_Provided data_.
Start of Block

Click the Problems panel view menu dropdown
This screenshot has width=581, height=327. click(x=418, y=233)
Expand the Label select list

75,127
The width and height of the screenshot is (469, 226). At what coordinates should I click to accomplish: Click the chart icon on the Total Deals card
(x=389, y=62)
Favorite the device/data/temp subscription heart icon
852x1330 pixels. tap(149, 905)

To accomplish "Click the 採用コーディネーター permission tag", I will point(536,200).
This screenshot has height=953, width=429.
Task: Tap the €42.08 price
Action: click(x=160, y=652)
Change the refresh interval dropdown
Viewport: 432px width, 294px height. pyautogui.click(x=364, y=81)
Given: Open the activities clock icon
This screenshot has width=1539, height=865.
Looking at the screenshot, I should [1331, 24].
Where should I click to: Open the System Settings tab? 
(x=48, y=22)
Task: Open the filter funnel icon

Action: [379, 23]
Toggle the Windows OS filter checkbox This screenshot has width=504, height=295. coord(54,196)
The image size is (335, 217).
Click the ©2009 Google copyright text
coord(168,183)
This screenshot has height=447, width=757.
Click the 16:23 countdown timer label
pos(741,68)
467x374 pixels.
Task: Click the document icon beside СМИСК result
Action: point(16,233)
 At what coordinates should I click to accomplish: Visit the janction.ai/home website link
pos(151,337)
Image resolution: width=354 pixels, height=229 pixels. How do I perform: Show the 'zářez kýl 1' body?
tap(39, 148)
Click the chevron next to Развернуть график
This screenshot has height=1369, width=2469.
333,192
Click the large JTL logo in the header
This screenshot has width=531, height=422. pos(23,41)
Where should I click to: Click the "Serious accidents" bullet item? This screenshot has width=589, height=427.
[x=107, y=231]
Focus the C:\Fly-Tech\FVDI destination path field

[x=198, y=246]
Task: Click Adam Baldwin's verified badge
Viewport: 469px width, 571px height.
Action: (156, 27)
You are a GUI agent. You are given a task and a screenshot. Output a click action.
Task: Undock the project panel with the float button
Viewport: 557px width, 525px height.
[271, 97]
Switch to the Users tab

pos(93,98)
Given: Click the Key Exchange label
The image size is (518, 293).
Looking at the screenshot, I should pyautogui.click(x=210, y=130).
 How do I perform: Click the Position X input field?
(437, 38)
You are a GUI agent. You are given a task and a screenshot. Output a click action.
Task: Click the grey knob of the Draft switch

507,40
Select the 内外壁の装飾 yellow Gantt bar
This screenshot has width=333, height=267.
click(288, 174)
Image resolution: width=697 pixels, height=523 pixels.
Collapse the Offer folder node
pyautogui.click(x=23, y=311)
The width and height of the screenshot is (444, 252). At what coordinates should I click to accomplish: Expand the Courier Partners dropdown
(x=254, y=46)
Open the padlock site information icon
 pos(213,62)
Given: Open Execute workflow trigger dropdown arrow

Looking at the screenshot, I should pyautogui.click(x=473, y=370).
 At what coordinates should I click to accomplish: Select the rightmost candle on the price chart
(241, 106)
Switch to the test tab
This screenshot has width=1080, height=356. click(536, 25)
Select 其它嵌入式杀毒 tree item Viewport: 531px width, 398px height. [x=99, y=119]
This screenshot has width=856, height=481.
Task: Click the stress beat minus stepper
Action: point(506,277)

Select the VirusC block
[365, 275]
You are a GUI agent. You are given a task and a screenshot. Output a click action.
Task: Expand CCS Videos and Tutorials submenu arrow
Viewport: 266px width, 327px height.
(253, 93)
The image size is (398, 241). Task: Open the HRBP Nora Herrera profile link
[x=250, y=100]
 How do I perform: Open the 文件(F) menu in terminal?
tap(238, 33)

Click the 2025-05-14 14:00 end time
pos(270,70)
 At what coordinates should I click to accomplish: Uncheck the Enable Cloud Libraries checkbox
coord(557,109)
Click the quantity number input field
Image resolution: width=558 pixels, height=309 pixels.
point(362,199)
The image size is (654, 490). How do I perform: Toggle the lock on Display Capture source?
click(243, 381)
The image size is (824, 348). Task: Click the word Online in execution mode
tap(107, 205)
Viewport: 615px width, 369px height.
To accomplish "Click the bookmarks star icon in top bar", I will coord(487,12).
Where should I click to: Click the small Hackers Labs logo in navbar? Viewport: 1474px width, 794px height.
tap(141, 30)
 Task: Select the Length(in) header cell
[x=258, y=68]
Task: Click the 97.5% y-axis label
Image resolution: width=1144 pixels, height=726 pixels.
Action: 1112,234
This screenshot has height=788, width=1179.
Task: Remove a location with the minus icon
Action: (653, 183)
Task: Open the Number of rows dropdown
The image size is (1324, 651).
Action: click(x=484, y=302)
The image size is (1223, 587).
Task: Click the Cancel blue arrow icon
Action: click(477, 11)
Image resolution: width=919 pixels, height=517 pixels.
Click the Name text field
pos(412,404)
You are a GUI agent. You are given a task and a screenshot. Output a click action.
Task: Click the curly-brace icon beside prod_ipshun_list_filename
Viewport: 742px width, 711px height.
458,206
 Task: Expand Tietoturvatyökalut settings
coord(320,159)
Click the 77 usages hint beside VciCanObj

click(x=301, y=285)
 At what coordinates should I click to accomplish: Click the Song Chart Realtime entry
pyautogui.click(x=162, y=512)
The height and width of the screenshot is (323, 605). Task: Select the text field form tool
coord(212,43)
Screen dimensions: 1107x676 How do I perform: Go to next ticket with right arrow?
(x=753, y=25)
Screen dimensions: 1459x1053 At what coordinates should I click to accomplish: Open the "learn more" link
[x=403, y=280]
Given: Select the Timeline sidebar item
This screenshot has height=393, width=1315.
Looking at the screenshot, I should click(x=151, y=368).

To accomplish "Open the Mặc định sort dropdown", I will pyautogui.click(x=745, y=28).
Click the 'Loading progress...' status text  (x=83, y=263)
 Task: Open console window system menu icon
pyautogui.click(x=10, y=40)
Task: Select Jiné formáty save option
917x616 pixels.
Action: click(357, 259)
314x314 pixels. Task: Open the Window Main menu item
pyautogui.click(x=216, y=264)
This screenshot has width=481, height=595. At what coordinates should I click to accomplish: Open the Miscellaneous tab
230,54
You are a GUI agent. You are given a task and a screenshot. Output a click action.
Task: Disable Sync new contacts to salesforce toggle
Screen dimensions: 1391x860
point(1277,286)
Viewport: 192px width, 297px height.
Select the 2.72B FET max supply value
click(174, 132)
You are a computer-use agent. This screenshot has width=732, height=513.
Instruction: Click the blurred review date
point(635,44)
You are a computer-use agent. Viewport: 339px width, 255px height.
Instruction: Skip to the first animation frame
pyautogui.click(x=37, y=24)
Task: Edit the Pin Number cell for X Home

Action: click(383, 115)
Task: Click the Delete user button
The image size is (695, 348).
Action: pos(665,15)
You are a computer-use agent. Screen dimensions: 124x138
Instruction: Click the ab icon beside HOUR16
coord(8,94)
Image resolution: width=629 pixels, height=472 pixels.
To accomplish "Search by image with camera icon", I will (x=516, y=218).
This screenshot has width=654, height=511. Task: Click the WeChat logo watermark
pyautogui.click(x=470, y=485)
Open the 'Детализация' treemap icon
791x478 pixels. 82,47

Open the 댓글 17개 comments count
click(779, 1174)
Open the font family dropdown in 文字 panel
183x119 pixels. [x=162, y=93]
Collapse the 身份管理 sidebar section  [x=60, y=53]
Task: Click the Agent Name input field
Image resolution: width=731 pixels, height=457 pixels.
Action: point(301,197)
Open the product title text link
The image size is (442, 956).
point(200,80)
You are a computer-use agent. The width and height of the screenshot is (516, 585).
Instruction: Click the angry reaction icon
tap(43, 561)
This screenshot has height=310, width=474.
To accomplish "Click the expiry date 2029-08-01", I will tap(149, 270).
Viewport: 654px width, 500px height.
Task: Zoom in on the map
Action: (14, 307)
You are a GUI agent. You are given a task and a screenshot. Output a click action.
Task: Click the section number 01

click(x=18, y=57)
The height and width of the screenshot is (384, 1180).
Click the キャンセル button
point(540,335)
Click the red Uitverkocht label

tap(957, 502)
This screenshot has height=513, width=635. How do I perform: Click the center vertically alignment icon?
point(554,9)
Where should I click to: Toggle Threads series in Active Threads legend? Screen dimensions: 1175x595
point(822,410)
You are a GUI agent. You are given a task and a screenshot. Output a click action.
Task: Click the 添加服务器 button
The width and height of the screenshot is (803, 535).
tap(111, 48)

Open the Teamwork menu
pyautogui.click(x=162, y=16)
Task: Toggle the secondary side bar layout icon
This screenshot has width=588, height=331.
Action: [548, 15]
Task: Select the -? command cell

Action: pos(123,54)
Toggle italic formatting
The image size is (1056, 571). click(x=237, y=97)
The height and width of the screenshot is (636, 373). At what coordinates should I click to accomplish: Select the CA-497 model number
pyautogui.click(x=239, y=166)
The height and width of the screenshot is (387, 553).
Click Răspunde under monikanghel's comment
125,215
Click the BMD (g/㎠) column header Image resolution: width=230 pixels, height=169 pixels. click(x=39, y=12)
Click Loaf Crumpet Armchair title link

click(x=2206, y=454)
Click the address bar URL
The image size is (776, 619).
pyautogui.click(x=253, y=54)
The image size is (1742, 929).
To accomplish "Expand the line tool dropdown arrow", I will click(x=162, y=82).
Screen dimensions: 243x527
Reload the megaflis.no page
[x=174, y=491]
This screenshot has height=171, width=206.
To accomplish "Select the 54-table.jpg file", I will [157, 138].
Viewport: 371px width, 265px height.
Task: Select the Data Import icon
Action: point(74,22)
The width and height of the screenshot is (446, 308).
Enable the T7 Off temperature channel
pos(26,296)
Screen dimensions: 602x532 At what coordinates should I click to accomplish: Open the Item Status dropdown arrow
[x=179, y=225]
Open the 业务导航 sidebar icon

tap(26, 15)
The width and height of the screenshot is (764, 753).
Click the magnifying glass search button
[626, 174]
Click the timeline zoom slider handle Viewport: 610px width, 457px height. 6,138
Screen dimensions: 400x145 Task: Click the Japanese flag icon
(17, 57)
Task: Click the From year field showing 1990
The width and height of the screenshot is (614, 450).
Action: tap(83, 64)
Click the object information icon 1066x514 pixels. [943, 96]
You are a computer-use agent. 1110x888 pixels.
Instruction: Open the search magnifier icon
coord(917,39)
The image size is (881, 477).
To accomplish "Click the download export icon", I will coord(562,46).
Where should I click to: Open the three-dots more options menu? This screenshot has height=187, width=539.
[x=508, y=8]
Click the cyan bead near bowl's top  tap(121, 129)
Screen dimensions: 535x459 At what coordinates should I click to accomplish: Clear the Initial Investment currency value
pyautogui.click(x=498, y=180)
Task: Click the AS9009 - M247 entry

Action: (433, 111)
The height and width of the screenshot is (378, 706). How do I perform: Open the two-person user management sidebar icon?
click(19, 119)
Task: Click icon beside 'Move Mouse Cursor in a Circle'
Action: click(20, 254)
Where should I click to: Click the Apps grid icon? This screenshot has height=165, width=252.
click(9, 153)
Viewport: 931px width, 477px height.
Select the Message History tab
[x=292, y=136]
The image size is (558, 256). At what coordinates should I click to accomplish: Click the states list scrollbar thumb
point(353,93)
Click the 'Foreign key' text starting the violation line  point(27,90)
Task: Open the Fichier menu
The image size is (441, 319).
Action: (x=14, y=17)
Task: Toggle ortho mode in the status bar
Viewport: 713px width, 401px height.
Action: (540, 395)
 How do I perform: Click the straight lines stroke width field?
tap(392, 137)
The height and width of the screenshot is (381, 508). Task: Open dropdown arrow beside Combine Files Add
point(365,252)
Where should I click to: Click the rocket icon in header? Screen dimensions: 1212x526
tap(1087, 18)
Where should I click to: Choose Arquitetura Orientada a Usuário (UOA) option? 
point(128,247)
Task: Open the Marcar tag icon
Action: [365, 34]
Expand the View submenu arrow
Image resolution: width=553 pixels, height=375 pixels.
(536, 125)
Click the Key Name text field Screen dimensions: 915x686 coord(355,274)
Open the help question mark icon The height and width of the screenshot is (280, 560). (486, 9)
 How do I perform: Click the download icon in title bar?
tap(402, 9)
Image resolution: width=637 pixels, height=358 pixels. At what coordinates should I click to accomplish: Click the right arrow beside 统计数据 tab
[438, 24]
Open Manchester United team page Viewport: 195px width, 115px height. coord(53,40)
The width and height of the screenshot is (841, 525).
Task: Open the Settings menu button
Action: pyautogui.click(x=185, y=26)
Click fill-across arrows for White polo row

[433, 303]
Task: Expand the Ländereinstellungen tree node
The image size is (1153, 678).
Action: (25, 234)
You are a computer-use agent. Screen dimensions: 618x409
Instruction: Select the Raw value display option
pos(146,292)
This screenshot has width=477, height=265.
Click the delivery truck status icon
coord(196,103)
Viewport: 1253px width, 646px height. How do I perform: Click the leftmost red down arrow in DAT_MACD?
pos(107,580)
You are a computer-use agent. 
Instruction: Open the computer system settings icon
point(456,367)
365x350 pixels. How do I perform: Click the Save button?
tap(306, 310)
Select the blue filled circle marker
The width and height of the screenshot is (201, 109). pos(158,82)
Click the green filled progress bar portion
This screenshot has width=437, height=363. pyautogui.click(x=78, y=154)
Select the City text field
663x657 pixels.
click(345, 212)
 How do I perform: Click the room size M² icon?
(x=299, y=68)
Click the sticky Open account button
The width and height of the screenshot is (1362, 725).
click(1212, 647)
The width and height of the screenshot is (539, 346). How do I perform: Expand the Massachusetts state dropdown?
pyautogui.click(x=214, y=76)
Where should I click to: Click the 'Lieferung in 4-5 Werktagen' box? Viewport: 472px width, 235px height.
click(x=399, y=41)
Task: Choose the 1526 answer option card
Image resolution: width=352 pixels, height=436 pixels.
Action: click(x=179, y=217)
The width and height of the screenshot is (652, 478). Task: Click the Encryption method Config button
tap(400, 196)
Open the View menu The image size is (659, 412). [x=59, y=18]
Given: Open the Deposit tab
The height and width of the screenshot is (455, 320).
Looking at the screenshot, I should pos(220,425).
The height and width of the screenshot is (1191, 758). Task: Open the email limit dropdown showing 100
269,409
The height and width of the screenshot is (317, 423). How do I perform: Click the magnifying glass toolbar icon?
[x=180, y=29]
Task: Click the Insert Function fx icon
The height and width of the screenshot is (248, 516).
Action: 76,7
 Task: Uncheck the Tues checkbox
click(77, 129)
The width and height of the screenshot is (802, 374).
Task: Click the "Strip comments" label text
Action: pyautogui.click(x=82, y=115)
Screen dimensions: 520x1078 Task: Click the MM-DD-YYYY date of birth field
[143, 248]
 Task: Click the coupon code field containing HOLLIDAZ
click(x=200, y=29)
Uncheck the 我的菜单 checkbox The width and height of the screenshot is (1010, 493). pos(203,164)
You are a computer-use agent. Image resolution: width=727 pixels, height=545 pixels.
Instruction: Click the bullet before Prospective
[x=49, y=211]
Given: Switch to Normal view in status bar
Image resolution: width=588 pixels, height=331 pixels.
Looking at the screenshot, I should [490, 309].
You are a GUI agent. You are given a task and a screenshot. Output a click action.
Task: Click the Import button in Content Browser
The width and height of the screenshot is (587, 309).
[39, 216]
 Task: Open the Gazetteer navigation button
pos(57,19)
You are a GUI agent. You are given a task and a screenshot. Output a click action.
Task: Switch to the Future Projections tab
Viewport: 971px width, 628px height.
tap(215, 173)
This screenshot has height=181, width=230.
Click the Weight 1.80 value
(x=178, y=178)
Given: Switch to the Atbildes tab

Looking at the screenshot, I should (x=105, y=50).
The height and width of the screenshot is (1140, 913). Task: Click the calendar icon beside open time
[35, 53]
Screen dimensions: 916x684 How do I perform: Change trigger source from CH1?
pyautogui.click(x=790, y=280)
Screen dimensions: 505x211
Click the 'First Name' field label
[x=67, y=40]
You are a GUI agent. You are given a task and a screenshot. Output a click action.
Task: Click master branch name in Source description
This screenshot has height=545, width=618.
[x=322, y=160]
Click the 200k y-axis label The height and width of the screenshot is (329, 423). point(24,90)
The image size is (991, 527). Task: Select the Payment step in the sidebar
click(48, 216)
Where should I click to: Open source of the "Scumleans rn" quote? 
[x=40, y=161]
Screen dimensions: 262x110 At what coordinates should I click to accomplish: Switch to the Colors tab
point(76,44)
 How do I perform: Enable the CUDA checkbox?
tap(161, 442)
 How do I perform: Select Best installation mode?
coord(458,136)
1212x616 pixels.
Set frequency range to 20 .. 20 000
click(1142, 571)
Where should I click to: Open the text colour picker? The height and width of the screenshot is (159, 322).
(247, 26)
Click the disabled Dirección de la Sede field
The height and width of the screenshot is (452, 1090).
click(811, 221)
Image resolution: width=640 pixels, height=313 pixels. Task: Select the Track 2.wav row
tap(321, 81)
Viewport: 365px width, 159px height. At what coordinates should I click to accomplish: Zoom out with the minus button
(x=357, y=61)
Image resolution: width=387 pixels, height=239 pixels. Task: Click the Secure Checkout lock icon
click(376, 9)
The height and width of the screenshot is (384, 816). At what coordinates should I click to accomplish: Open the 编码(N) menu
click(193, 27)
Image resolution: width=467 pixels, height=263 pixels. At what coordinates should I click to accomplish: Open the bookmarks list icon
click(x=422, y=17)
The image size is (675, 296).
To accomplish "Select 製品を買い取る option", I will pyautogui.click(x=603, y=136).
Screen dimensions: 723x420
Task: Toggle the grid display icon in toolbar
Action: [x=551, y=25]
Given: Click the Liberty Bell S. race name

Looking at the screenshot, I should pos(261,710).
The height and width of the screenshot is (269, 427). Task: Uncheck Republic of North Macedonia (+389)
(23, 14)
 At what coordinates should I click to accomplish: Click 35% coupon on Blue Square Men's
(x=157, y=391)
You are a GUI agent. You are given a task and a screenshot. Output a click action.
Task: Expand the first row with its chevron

End of Block

_The problem_. Retype, exactly and in full, the listing from its first line to the one holding "This screenshot has height=447, width=757.", both included.

_Output_.
Click the Problems panel view menu dropdown
This screenshot has width=581, height=327. click(x=418, y=233)
Expand the Label select list

75,127
The width and height of the screenshot is (469, 226). At what coordinates should I click to accomplish: Click the chart icon on the Total Deals card
(x=389, y=62)
Favorite the device/data/temp subscription heart icon
852x1330 pixels. tap(149, 905)

To accomplish "Click the 採用コーディネーター permission tag", I will point(536,200).
This screenshot has height=953, width=429.
Task: Tap the €42.08 price
Action: click(x=160, y=652)
Change the refresh interval dropdown
Viewport: 432px width, 294px height. pyautogui.click(x=364, y=81)
Given: Open the activities clock icon
This screenshot has width=1539, height=865.
Looking at the screenshot, I should [1331, 24].
Where should I click to: Open the System Settings tab? 
(x=48, y=22)
Task: Open the filter funnel icon

Action: [379, 23]
Toggle the Windows OS filter checkbox This screenshot has width=504, height=295. coord(54,196)
The image size is (335, 217).
Click the ©2009 Google copyright text
coord(168,183)
This screenshot has height=447, width=757.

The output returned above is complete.